‘The Battle of the Five Armies’ Fires and Misses

Promotional Poster courtesy of Warner Bros. Pictures.
Promotional Poster courtesy of Warner Bros. Pictures.

The Battle of the Five Armies is the concluding chapter of Peter Jackson’s trilogy, and assuming he doesn’t get his hands on the Silmarillion rights, the last film we can expect to see set in Middle-Earth. For die hard fans of The Hobbit trilogy, The Battle of the Five Armies will be a cinematic joy and an epic send off for the series. For everyone else, from casual fans to those who have been waiting for the Hobbit films to actually meet their expectations, this will be a rough one.

The Battle of the Five Armies is one big action sequence with increasingly spare breath for character moments. Jackson deserves some commendation for translating a battle of this scope on screen; with so many different sides and characters in play, it would have been easy to drop the ball and have it be a convoluted mess. At the very least, the stakes are always clear, and there’s an absurd sort of logic to it.
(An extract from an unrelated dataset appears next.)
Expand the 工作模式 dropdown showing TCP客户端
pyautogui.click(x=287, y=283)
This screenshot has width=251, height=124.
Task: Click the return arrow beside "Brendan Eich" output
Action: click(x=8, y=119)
That being said, the words that come to mind for the action sequences aren’t “satisfying” or “tense” but “indulgent” and “artificial.” With each swing of their sword or ax the main characters slay goblins in increasingly silly, overcomplicated ways. Bard steers a cart downhill to kill a troll, Thranduil’s elk (Battle of Five Armies earns points for having the most creatively ridiculous cavalry, including elk, rams, and pigs) catches enemies in its rack like a net, Legolas jumps and spins and defies the laws of physics and manages to escape without a bruise or spot of blood on him. It’s all too pretty, too on the rails, too animated.

Watch the scene in Balin’s tomb, or the Battle of Helm’s Deep, or the siege of Minas Tirith from the Lord of the Rings trilogy, and you’ll see the difference in action sequences. It feels like a fight: there’s grit, there’s blood, there’s a physical presence on camera. In comparison, everything happens too perfectly in The Battle of the Five Armies. The elves are lined up just so, they draw their bows at the exact same time, and they all have the same face. There are too many scenes like this that could have easily been improved through the use of actors in costume and makeup instead of copy and pasted animations.
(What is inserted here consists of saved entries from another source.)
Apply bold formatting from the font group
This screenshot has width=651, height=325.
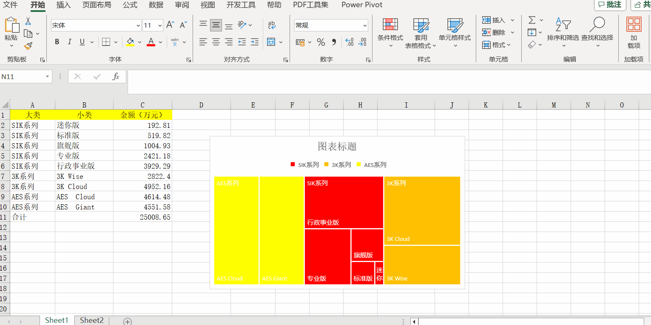pyautogui.click(x=57, y=42)
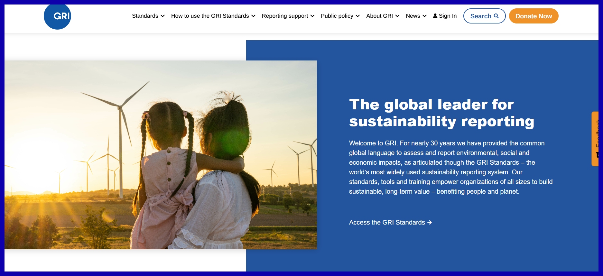Click the Sign In link text
Viewport: 603px width, 276px height.
pos(448,16)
There’s also the issue of tone. For those who are familiar with the book, there are some pretty major character deaths in this concluding chapter, but sadly this movie fails to do them justice. There’s something unearned about the sense of tragedy the film tries to surround their death with. The previous hour of fighting is full of so much silliness that it cheapens the deaths of those few characters the audience is meant to care about.
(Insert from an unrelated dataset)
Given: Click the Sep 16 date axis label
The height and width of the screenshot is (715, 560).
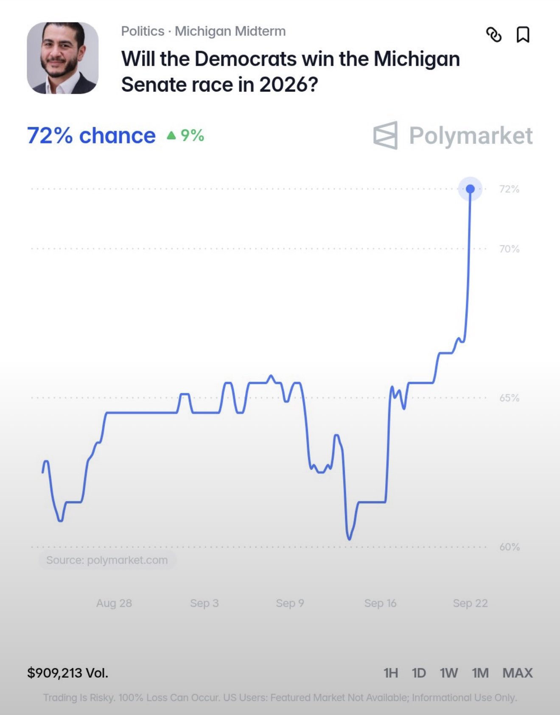Looking at the screenshot, I should coord(380,603).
More to the point, the highlight of The Battle of the Five Armies is also the part that doesn’t get nearly enough screen time: the relationship between Bilbo and Thorin. Martin Freeman and Richard Armitage do excellent jobs with their characters– especially in their last scene together, where Freeman manages to actually tug at some heartstrings despite the numbing action sequence proceeding it.

The Battle of the Five Armies constantly calls back stronger, more emotional scenes from the original trilogy to try and invoke a sense of nostalgia. Thranduil looks at his slaughtered men in a scene that’s a little to similar to Haldir doing the same at Helm’s Deep. One dwarf’s death monologue is strikingly similar to Boromir’s. Alfrid is a cheap discount of Wormtongue. And scenes of Dale overrun with goblins try to mimic the dread-inducing siege of Minas Tirith.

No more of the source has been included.